FOTA over BLE : Smart devices always up-to-date
In our previous post about FOTA best practice we described why FOTA is one of the key features in providing new functionalities and fixing the possible issues found in the product life. However, not all smart devices may be continuously connected to the cloud due to limited access or security restriction at home or companies’ locations. Based on the already proven best practices, Concept Reply has provided a new approach to allow firmware update using one of the most common interfaces in smart devices: Bluetooth low energy (BLE).
FOTA Protocol over BLE
BLE is a connectivity interface most established in the IOT industry due to its key features like low power consumption and wide Bluetooth availability in smartphones and other personal devices.
The BLE payload size restriction is 512 bytes, maximum per attribute PDU, which sounds like a challenge when considering a transfer of megabytes of the firmware payload.
To handle this limitation, Concept Reply developed a special protocol that fragments the firmware package in meaningful parts and transfers them to the device over BLE interface with transfer status verification on the mobile side.

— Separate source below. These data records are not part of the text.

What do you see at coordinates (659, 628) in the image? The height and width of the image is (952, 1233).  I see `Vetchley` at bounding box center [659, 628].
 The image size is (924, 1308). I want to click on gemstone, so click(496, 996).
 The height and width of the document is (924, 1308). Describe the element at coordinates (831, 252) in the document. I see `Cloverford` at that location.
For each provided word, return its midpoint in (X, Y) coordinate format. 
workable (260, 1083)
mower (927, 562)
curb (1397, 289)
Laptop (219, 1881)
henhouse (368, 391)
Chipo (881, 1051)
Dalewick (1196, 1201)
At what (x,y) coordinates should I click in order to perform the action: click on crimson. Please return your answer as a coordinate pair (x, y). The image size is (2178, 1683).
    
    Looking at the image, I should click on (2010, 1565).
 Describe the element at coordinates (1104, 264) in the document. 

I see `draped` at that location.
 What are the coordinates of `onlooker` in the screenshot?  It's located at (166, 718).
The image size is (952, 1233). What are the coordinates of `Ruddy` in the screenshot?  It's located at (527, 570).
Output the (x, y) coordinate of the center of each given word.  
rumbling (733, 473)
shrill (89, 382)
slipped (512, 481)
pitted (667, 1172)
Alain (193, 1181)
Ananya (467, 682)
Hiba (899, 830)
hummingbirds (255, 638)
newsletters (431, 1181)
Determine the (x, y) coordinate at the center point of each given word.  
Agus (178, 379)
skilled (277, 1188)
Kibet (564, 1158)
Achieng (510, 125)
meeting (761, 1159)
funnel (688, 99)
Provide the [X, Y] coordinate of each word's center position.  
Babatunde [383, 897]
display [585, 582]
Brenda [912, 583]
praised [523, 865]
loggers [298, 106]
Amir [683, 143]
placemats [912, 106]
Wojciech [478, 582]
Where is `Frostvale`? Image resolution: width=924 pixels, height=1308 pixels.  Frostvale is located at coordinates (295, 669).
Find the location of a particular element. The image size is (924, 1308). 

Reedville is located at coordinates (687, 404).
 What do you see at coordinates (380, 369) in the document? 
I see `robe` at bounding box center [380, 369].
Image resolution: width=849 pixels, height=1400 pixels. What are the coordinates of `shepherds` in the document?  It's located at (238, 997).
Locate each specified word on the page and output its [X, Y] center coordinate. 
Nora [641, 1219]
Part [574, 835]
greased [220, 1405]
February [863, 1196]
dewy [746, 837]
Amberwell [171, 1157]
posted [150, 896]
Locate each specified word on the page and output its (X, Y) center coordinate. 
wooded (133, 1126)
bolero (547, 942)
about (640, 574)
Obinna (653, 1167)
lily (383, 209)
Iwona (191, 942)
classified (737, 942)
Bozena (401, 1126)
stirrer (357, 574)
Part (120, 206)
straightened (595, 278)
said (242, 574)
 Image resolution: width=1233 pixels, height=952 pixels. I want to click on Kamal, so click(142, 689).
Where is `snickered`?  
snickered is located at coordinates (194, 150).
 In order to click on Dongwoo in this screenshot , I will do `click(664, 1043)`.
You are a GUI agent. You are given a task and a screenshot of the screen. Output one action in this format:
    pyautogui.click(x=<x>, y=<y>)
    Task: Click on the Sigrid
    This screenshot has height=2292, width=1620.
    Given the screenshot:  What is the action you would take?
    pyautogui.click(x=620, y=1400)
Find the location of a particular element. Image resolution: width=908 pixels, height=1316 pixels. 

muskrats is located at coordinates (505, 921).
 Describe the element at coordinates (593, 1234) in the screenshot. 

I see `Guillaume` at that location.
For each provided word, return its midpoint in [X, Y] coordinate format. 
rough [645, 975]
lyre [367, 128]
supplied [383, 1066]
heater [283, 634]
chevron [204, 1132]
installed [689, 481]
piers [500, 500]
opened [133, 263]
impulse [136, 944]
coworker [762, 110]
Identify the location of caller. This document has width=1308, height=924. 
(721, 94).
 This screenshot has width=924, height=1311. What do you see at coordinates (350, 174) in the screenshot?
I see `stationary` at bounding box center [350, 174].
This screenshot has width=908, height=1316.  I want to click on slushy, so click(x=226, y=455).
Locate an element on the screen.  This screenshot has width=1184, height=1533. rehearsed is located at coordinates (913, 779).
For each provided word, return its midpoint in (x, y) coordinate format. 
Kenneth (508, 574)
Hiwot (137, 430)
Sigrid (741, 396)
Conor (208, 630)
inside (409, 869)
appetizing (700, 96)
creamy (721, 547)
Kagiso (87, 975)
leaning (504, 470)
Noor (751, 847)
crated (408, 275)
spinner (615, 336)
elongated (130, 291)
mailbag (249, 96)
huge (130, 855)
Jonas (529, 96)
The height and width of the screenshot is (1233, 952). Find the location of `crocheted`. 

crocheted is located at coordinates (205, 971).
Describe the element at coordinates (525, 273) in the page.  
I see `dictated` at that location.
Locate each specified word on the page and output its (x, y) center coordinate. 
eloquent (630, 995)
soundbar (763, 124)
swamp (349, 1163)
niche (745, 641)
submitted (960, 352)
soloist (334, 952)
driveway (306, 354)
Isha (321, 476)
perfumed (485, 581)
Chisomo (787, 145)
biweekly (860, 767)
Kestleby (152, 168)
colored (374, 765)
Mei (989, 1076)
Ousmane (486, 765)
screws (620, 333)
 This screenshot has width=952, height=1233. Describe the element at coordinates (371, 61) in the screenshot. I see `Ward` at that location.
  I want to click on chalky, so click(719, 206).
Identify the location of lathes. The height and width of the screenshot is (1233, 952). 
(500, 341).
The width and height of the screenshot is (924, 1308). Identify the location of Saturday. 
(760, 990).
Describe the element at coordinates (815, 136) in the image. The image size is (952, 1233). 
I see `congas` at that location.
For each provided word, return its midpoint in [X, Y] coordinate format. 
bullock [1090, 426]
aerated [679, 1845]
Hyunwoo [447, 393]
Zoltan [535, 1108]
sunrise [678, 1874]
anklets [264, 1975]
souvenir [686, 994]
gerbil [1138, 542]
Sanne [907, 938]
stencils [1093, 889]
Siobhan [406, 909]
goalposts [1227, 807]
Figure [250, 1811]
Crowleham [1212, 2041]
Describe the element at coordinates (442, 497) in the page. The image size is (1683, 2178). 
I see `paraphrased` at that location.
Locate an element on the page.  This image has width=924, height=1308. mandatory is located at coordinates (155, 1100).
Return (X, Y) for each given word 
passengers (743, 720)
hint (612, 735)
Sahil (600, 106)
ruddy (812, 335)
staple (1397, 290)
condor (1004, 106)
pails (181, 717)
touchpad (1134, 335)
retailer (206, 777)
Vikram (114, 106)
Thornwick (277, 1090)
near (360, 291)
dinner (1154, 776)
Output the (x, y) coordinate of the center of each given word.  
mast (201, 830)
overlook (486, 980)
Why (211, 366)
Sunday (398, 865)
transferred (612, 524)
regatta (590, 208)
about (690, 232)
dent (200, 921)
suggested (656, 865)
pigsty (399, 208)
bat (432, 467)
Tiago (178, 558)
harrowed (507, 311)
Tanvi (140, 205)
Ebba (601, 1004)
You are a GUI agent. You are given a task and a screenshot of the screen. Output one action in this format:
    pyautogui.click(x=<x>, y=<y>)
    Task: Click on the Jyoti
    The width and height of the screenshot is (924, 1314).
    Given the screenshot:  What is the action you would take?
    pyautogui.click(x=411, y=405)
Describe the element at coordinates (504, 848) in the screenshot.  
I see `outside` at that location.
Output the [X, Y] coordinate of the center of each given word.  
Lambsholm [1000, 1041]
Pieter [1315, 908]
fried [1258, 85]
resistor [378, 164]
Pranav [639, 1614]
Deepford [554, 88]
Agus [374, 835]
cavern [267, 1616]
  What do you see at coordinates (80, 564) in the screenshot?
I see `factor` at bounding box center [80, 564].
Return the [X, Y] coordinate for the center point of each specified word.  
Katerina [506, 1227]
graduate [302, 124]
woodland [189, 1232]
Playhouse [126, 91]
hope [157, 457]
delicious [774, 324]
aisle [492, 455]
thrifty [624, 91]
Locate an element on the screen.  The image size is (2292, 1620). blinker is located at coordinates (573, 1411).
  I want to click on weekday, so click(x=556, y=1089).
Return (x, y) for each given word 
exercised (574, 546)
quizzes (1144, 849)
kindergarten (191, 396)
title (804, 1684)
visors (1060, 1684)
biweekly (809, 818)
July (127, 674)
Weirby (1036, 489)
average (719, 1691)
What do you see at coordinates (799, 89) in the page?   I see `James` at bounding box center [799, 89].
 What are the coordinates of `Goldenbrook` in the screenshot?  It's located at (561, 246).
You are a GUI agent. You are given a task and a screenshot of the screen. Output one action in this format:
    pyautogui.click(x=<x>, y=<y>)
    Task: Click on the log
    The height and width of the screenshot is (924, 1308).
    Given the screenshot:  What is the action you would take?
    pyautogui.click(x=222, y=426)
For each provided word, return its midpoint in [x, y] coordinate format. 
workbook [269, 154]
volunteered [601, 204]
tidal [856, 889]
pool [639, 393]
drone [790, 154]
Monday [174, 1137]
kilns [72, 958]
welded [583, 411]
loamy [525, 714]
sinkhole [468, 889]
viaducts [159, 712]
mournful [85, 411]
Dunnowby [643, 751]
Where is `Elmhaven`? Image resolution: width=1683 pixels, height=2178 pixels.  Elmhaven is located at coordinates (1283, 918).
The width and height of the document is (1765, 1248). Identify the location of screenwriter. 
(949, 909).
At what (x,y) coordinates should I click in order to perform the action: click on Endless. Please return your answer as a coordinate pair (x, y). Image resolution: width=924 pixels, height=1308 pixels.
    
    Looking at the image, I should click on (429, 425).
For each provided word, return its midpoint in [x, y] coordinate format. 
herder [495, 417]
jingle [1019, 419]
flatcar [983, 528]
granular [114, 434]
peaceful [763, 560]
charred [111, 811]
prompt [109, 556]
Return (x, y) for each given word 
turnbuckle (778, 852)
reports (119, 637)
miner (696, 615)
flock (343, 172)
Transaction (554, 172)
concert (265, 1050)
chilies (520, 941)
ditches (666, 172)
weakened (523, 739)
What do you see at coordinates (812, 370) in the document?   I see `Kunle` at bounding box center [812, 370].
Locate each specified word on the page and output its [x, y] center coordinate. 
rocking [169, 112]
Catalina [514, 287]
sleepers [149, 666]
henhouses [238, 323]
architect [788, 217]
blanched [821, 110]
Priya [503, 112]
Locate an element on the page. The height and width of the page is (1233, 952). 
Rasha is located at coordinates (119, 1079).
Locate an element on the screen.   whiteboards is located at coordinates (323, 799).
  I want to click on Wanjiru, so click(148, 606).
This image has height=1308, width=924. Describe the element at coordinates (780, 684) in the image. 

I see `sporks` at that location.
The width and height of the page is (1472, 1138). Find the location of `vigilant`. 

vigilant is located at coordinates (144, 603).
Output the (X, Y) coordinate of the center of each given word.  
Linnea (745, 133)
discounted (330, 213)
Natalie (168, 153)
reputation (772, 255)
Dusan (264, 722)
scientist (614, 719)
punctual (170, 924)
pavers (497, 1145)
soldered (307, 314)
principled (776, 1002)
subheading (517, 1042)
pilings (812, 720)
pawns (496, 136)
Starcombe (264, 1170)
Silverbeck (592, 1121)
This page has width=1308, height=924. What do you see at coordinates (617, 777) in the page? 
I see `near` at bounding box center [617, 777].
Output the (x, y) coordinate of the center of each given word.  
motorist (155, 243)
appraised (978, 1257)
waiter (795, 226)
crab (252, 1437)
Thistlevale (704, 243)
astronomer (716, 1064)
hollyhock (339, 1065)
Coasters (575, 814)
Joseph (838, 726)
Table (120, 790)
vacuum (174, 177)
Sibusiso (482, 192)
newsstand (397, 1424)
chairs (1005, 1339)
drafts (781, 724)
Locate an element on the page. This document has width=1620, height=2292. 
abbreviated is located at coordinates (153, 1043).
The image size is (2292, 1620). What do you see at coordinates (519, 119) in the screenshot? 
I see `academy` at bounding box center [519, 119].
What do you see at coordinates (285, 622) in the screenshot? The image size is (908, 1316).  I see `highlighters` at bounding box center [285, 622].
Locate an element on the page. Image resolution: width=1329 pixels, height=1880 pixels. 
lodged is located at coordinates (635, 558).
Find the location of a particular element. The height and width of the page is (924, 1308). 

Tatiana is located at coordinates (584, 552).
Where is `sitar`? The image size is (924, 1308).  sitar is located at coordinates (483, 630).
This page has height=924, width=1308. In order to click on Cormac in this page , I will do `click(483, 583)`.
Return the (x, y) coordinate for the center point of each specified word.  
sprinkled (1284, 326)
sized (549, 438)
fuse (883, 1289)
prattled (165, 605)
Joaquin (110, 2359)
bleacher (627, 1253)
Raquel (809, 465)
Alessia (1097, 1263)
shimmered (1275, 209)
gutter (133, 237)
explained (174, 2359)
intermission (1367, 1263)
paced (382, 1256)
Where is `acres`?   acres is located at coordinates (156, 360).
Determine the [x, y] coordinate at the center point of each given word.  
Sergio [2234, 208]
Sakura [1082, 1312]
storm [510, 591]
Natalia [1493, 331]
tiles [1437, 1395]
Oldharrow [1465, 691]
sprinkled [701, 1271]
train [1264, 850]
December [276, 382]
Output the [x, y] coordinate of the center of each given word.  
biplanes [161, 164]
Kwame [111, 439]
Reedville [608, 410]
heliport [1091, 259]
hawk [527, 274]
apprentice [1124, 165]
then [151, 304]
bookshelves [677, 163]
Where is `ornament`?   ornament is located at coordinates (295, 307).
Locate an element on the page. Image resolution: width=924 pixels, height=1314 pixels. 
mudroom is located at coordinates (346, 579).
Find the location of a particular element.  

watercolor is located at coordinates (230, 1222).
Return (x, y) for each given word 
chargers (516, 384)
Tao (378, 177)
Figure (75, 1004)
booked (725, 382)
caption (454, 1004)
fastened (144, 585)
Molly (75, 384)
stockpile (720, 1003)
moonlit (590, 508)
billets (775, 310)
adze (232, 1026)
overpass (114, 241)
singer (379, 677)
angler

Another feature offered by the protocol is the possibility to perform FOTA off-line by downloading the new Firmware to mobile SD Card and transferring it to the device or fetching the Firmware from a Web server in chunks and transferring them over BLE without storing the whole package in Smartphone’s non-volatile memory.
This approach allows the end user to be able to safely update its non-connected device on their own, like laundry units, coffee machines or even industrial IoT equipment in premises with data restriction, or technical/maintenance support responsible for solving issues on customer sites.
Integrity check on both sides
Due to fragmentation of new firmware size, the protocol developed by us includes integrity checks for verifying whether the checksum matches with mobile and smart devices after firmware transmission.
Firmware size, checksum, software version and other important characteristics of new packages are shared in the beginning of transmission using the JSON manifest files.
In case of invalid software version, incorrect firmware size or wrong checksum, the device under update rejects new packages providing feedback to mobile applications.
In case of invalid software version, incorrect firmware size or wrong checksum, the device under update can reject the new firmware, providing feedback to the mobile application.
In order to show how robust this architecture is, Concept Reply has executed tests using the most probable fail scenario like loss of packet, invalid order and wrong firmware integrity.